The third method is shaping--waiting until the dog does an approximation of what you want, then clicking and treating. Gradually you raise your criteria. Once you like what you see, you can add a verbal cue. Depending on what you are trying to do, shaping can be tricky for a novice trainer (it is for me most of the time). But it encourages the dog to actively think about what is earning her the click/treat. From my experience, it also produces a very fast, motivated worker. I was able to shape a down when Dexter was a pup, and he has a nice fast happy sphinx down. The few times I tried to push him into a down were a disaster, as he is physically oppositional. 

FD has posted some nice videos of her shaping behaviors--she is a much better clicker trainer than I am. A nice place to start is something that your dog is offering naturally--the first two things that Dexter "learned" were "paw" and "back" because he offered them readily. Another easy thing to shape is to take a coffee can lid and shape them touching it with their nose or paw (start with whichever they do more naturally). 

One other thought--there is nothing magical about the clicker. Timing is more important, and some people find that their timing is better if they use a specific word in lieu of the click. The clicker is good because it is fast, precise, and audible. But if you are fumbling around, you lose the advantage of a clicker over a verbal conditioned reinforcer.


----------



## Purley (May 21, 2010)

Where do I find FD's videos so I can get some tips.

Yes -- I now totally see the difference between bribing her to do something and rewarding her. Also, I realize now that the click is the reward. I don't have to be really really quick with the food. I tried it - told her to sit - gave her a click when she did it right away. Then I opened the treat bag and gave her one. I was trying to do the whole lot all at once.


----------



## Feralpudel (Jun 28, 2010)

Purley said:


> Where do I find FD's videos so I can get some tips.
> 
> Yes -- I now totally see the difference between bribing her to do something and rewarding her. Also, I realize now that the click is the reward. I don't have to be really really quick with the food.


You can see FD teaching Paris how to get a tissue from the box in the video below. FD is a very good clicker trainer and Paris is a "clicker savvy" dog--she has "learned how to learn" and try different behaviors to figure out what is earning her the click/treat. Set Lucy up for success at first by "shaping" something she is likely to offer readily.


----------



## flyingduster (Sep 6, 2009)

Just note that the click is NOT the reward, it is the PROMISE of a reward. Don't fall into the concept the click is the reward or you'll loose the power of the click. The click marks the exact point the dog did something right, and basically told them "YES!!!!! Now you get a reward!" all in one wee click. Don't use the click as a reward by itself, or it will loose it's power and will just become a noise that says "yes", without any promise of reward.

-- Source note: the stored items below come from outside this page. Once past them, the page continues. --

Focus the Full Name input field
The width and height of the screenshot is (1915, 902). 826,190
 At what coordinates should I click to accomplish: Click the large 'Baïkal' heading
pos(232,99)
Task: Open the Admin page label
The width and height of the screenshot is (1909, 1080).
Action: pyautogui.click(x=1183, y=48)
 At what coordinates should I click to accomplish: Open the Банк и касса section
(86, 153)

I use a verbal "yes" when I'm without my clicker and often it's not always followed by much of a reward too (a pat or something! lol) but a click is ALWAYS followed by a good reward.

The click DOES give you time though, it gives you time to then delve into your pocket to get food and toss it to them, but it was the point they got the click that they are being rewarded for.


----------



## Purley (May 21, 2010)

I signed up for a manners class - it says its basic clicker training. I hope I like it. Starts on Tuesday.


----------



## JE-UK (Mar 10, 2010)

Purley said:


> My class instructor is my agility instructor and he doesn't believe in treats. With a tough Loonie like Cooper - making him do things is a must. With a dog like Lucy - I am sure she will work better with positive training and treats.


You should totally trust your instincts. Get a different trainer. No offense to your current one, but "doesn't believe in treats" would be a big BIG red flag for me.

I can't tell you how much crap I took 20 years ago, training my softie softie Golden, from obedience instructors who didn't believe in training with food. "The dog MUST do it because you tell him to" .... why on earth would he???? Without something that tells him it's more fun to work WITH you?

I love training with food, clicker training is an extension of that, and the best thing is, dogs UNDERSTAND it. Command = reward is the only way to get a happy trusting worker, and that's what you want, not a dog that grudgingly goes through the motions because if he doesn't, he'll get yanked around or popped with a chain collar.


----------



## JE-UK (Mar 10, 2010)

One tip ... I put a clicker on a carabiner and clip it to my belt loop. I can easily get to it, then drop it to treat the dog.

I found the wrist strap too fiddly to use easily.


----------



## Purley (May 21, 2010)

Its not that he doesn't believe in rewards ---- he believes in verbal rewards -- such as good dog - or things like that. He actually took a clicker class that Sue Ailsby gave to the club and he says he intends to clicker train his Poodle puppy.

BTW - whoever said it - what on earth is a carabiner? Oh - never mind, I looked it up -- I call it a clip thing!!! That is what I invented to lock my son's gate. I tied it on some cord attached to a nail on the fence and we put it through the hole in the latch on the inside and then the gate can't be opened from the outside. The dog is never left out when nobody is home so it doesn't matter you can't lock the gate from the outside.

I was rather proud of myself for thinking of it -- now I know the correct name for the "clip thing">


----------



## JE-UK (Mar 10, 2010)

Purley said:


> Its not that he doesn't believe in rewards ---- he believes in verbal rewards -- such as good dog - or things like that.


One of the best thing I ever read about reward-based training - WE don't get to choose what is a reward, the DOG gets to choose. 

For most of them, food is pretty reliable. For the rare few, a 'good dog' is sufficient reward. For most, however, they need more concrete, clear rewards. Toys/games can be rewards (and I actually use these a lot, esp as a reward for a good stay), but food is good hard currency for training, one the dog understands and can totally get behind. 

Sorry for the confusion about the carabiner ... I used to call it a clippy thing too, but was scornfully corrected by a climber.


----------